Comparing this with the standard equation $y = A \sin(kx) \cos(\omega t)$,we get the wave number $k = \frac{2 \pi}{3} \ m^{-1}$ and the angular frequency $\omega = 120 \pi \ rad/s$.
The wave speed $v$ is given by $v = \frac{\omega}{k} = \frac{120 \pi}{2 \pi / 3} = 120 \pi \times \frac{3}{2 \pi} = 180 \ m/s$.
The wave speed in a stretched string is given by $v = \sqrt{\frac{T}{\mu}}$,where $T$ is the tension and $\mu$ is the mass per unit length.
Given $\mu = 4 \times 10^{-2} \ kg/m$,we have $180 = \sqrt{\frac{T}{4 \times 10^{-2}}}$.
Squaring both sides: $180^2 = \frac{T}{4 \times 10^{-2}}$.
$32400 = \frac{T}{0.04}$.
$T = 32400 \times 0.04 = 1296 \ N$.

(C) The separation between two consecutive nodes in a standing wave is given by $\frac{\lambda}{2}$.
Given, $\frac{\lambda}{2} = 5 \,cm = 0.05 \,m$.
Therefore, the wavelength $\lambda = 2 \times 0.05 \,m = 0.1 \,m$.
The frequency of vibration $f$ is related to the wave velocity $v$ and wavelength $\lambda$ by the formula $f = \frac{v}{\lambda}$.
Substituting the given values, $f = \frac{2 \,m/s}{0.1 \,m} = 20 \,Hz$.

(A) When a transverse wave strikes a rigid wall,it undergoes reflection. According to the boundary conditions for a rigid support,the wave experiences a phase reversal of $180^{\circ}$ (or $\pi$ radians). Since the medium remains the same,the speed of the wave does not change,although the direction of propagation is reversed. Therefore,the phase changes by $180^{\circ}$,but the magnitude of the velocity remains the same.

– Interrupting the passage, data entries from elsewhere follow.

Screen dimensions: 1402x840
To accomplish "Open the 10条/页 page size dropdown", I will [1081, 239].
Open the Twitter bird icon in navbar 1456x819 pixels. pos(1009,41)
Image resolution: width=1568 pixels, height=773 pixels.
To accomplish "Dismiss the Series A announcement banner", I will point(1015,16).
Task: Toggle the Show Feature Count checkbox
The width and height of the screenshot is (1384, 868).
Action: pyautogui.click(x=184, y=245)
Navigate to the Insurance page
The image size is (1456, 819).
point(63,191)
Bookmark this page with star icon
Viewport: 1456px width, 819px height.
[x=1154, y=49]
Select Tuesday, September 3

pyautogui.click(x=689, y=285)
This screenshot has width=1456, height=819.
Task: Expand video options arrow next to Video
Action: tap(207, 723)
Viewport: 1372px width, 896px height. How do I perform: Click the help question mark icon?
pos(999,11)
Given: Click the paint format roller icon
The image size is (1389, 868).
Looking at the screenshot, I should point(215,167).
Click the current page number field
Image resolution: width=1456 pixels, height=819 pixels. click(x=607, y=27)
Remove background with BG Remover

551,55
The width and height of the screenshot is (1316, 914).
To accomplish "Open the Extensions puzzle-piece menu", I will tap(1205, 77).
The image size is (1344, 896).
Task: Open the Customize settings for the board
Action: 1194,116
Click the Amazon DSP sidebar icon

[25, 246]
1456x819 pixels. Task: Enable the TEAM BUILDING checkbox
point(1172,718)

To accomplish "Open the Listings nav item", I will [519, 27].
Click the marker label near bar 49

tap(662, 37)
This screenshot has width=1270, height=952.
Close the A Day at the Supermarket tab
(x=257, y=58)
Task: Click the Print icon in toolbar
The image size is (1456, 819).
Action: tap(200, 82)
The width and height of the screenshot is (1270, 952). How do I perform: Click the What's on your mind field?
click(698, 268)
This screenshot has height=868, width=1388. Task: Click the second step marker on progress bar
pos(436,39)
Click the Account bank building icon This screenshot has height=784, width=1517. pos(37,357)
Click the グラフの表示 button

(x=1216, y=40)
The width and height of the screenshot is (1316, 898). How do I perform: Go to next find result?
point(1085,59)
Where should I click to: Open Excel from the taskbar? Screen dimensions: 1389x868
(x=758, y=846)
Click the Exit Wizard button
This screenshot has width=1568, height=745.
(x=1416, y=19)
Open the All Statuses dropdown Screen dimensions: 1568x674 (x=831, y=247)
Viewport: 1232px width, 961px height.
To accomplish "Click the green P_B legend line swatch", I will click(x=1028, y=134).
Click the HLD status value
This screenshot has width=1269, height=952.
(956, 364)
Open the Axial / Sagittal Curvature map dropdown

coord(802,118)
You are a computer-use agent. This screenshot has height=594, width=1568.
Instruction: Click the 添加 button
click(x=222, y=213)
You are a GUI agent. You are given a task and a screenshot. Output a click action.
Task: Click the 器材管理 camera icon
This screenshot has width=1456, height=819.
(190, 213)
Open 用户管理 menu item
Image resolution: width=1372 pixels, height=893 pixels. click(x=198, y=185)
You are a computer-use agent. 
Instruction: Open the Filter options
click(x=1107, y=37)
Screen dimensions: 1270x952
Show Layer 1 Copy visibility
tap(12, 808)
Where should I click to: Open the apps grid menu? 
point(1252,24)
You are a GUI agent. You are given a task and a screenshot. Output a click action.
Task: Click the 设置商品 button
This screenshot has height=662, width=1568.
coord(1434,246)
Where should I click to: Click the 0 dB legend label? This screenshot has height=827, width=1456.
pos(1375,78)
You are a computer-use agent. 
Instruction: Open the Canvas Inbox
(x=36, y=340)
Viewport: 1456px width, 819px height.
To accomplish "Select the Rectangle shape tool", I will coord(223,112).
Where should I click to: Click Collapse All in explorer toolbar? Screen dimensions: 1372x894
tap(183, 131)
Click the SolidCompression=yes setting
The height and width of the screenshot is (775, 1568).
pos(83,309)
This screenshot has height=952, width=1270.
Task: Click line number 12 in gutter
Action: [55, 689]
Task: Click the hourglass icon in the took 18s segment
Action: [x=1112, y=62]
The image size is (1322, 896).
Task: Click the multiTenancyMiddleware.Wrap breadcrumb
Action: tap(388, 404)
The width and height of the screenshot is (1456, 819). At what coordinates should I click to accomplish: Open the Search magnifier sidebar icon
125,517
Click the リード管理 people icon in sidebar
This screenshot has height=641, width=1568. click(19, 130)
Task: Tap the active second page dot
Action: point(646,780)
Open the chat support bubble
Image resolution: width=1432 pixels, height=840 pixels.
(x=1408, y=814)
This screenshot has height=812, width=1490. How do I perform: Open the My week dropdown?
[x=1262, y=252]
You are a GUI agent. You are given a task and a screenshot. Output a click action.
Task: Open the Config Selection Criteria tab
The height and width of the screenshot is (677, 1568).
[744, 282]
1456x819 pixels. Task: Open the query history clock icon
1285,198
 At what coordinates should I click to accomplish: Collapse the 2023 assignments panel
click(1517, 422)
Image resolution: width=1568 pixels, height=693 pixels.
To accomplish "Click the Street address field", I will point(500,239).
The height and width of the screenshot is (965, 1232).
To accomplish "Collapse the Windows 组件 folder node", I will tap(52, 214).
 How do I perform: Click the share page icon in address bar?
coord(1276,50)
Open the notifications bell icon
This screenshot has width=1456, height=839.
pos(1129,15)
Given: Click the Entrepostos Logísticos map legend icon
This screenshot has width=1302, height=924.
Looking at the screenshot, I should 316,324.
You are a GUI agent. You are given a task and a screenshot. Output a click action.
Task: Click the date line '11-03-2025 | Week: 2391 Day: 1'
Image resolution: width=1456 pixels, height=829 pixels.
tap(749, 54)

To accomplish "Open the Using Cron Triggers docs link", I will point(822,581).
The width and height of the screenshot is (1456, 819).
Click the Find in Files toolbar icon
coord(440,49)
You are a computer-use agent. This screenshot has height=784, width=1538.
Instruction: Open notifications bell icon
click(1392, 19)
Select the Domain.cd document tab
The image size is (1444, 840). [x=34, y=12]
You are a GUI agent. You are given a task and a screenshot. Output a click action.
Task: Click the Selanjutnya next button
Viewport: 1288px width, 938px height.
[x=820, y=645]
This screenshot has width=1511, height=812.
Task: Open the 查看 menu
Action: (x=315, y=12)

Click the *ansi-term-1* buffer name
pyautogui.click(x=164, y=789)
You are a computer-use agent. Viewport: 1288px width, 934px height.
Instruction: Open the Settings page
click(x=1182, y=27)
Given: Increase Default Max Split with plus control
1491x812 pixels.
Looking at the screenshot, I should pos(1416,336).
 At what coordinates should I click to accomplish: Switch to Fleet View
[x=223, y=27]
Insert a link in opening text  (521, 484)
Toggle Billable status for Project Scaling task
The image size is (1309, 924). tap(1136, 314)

(A) For a stretched string fixed at both ends,the length $l$ is given by $l = \frac{p \lambda}{2}$,where $p$ is the number of loops (or segments).
In a standing wave on a string fixed at both ends,the number of loops $p$ is equal to the number of anti-nodes.
The relationship between the number of nodes $m$ and the number of anti-nodes $p$ is given by $m = p + 1$.
Therefore,the number of loops is $p = m - 1$.
Substituting this value of $p$ into the length formula,we get $l = \frac{(m-1) \lambda}{2}$.